• Requirement:
Word for word, copy the line containing "This screenshot has" and every line after it in the records below, leaving pictures out.

• Data for this task:
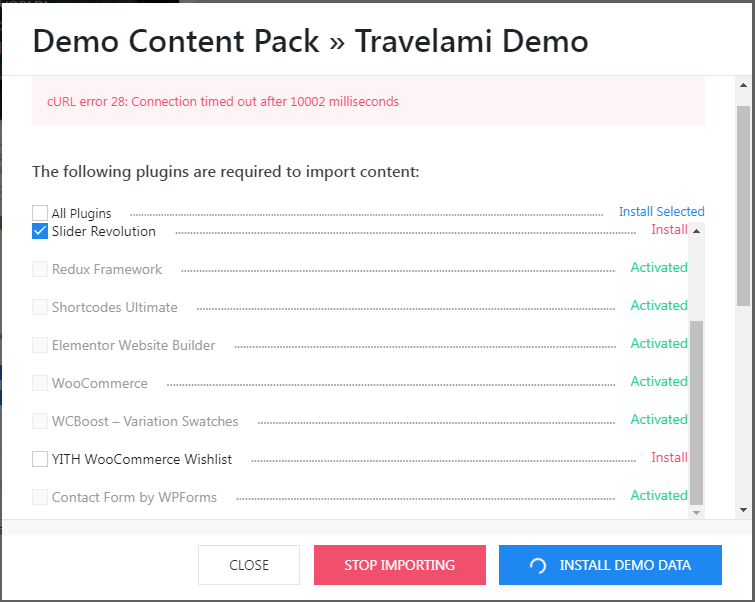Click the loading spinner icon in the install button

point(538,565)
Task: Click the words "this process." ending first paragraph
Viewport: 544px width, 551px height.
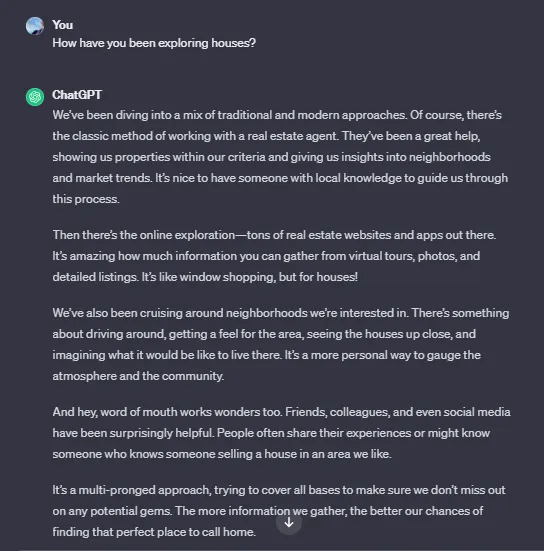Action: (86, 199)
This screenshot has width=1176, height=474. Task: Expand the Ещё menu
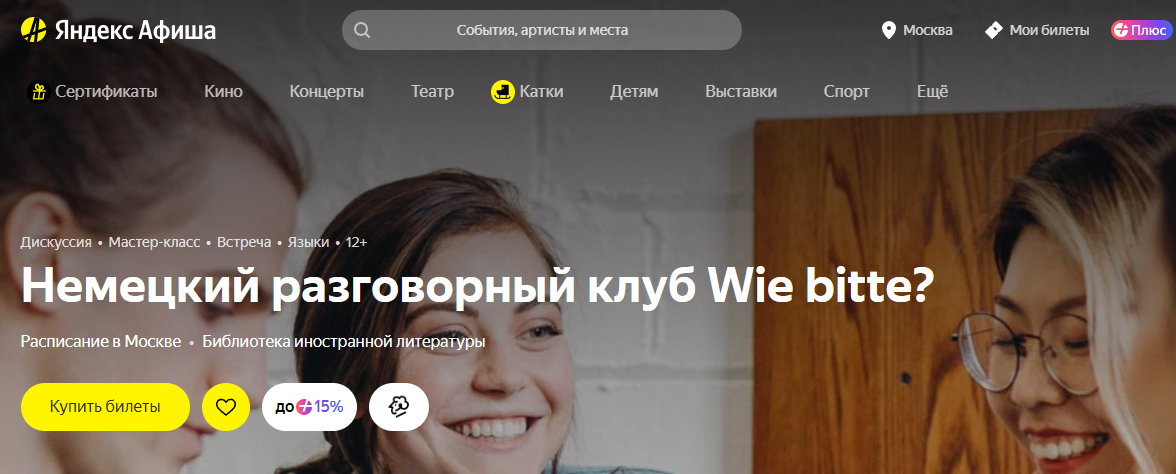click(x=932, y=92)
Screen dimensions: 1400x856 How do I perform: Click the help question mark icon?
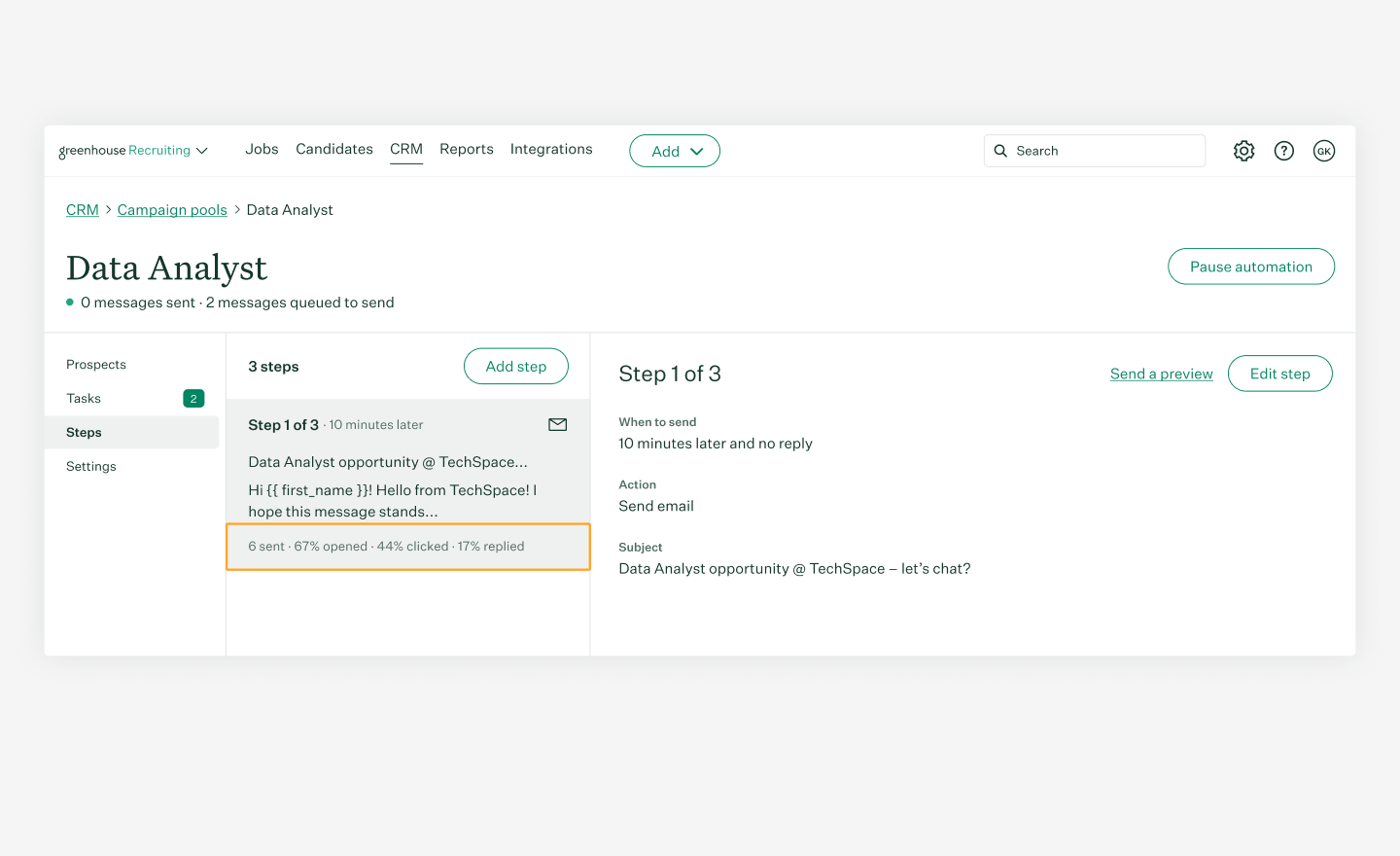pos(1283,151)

• Task solution:
This screenshot has width=1176, height=474. Task: Expand the Ещё menu
click(x=932, y=92)
Screen dimensions: 1400x856 How do I perform: Click the help question mark icon?
pos(1283,151)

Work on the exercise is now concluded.